Six years after Thomas J. Griffin retired as Buffalo's parks commissioner, a neighborhood community center has given him its community service award to recognize his time in office.

The award comes after Griffin has served a jail term for property-tax fraud in Florida and after the city has gotten into legal trouble with the federal government concerning the way he ran a subsidized lunch program.

But Daniel T. Quider, a top Griffin administration official who serves as president of the Northwest Buffalo Community Center board, said Thomas Griffin's work for the center deserves recognition.

"Give the devil his due," Quider said. "He's done outstanding work for us."

A center staff member who asked to remain anonymous said the award was a surprise to many at the center and called Thomas Griffin a poor choice because of his recent difficulties. Griffin was jailed in 1988 after he improperly tried to claim a tax break in Florida. Last month, the City of Buffalo was ordered to repay the federal government $73,000 it says was misspent while Griffin ran a subsidized lunch program after his retirement. Marriott Corp. has filed claims for an additional $59,522.

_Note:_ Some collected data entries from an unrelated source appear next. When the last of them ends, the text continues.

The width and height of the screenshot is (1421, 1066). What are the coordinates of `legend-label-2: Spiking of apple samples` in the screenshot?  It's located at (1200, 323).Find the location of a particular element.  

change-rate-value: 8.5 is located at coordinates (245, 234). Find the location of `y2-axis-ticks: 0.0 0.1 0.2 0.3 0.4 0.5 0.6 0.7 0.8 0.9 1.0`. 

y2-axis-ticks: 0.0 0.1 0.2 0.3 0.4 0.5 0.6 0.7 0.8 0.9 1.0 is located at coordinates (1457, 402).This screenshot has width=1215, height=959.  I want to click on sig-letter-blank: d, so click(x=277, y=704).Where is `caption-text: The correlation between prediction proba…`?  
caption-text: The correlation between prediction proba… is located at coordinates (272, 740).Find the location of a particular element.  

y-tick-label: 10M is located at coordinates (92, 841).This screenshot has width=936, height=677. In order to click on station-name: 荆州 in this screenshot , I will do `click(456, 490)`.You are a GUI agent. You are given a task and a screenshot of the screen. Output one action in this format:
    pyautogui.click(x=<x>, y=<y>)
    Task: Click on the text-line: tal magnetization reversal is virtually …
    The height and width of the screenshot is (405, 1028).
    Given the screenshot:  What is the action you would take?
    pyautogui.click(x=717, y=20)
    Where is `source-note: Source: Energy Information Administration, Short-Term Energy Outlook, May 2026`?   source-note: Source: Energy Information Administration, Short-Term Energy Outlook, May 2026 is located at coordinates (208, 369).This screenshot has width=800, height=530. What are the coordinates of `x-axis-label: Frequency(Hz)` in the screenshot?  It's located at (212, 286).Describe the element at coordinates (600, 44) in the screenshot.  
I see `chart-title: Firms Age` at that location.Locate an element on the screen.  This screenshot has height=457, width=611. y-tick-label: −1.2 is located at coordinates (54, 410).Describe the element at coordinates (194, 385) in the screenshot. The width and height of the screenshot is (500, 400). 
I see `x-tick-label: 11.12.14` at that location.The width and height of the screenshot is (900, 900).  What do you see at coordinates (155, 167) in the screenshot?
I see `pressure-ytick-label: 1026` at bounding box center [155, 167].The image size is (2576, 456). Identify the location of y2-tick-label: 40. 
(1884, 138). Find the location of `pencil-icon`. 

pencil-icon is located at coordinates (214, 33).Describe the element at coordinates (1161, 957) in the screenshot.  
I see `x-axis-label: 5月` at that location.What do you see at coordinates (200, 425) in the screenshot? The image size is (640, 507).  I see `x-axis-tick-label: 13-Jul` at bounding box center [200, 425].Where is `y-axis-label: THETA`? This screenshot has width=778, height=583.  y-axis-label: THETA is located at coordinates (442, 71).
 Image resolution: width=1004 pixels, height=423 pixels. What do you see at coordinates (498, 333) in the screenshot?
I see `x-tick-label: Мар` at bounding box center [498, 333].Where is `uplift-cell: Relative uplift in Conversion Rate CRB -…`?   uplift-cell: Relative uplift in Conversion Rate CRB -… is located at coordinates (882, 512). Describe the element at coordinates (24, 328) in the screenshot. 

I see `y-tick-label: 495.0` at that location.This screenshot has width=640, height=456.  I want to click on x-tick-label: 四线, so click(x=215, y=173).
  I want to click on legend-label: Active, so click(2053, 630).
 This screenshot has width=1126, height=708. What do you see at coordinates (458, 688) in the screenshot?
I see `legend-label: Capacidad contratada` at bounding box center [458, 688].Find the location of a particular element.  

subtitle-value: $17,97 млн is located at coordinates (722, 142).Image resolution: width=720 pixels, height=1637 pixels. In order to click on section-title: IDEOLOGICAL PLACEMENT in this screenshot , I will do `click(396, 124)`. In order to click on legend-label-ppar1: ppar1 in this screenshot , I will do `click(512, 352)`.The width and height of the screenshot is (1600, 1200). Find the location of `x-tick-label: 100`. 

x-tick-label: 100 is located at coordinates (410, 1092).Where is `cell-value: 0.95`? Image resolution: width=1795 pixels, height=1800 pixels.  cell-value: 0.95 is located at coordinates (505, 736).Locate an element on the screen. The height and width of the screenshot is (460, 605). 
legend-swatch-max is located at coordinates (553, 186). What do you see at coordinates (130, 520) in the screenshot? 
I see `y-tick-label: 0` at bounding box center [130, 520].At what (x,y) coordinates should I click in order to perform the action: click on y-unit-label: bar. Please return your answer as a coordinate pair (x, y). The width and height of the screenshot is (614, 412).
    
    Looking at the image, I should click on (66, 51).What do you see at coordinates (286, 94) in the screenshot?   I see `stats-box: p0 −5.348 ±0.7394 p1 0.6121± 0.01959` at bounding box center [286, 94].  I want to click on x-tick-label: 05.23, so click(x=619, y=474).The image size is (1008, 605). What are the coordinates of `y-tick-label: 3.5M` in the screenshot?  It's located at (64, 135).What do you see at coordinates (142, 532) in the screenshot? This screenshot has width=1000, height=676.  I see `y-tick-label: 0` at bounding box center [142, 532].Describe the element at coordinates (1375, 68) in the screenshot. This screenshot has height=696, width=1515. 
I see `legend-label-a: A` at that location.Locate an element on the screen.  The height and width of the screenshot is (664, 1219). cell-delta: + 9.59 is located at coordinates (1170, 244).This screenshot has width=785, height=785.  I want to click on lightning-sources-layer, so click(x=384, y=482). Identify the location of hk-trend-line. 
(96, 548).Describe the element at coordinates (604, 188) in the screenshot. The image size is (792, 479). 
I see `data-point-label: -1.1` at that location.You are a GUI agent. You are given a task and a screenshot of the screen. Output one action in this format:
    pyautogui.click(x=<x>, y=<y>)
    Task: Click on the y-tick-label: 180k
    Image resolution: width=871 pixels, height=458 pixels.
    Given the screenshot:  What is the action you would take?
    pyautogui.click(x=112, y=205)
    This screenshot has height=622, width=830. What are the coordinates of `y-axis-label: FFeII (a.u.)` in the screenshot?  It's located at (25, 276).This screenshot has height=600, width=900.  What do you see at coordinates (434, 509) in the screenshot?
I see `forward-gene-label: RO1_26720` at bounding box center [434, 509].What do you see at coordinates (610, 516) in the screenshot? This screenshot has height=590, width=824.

Quider, assistant executive director of the Buffalo Municipal Housing Authority, said he expected that some people would criticize the Griffin award because of his troubles in the last few years.

"You get complaints like this; it's tough," Quider said.

But Quider said it was his idea to honor Griffin, a decision he said was backed by what he calls the "one of the most diverse community boards" in the city.

He said Griffin helped establish "the finest boxing program" in Western New York at the center and also helped the community center relocate its Little League baseball diamond to a spot near the center, which is on Lawn Avenue.

Asked why Griffin was being honored now, six years after he left office, Quider said the community center's boxing program is being revived.

"I think it was a good way to highlight this kind of program," Quider said of the award.

Griffin was not present for the awards presentations during the community center's annual dinner Wednesday night. Quider said Griffin called before the dinner and said he would be out of town.

Joseph Murray, the assistant superintendent of schools who is retiring this year, was named man of the year for his work with the magnet-school system.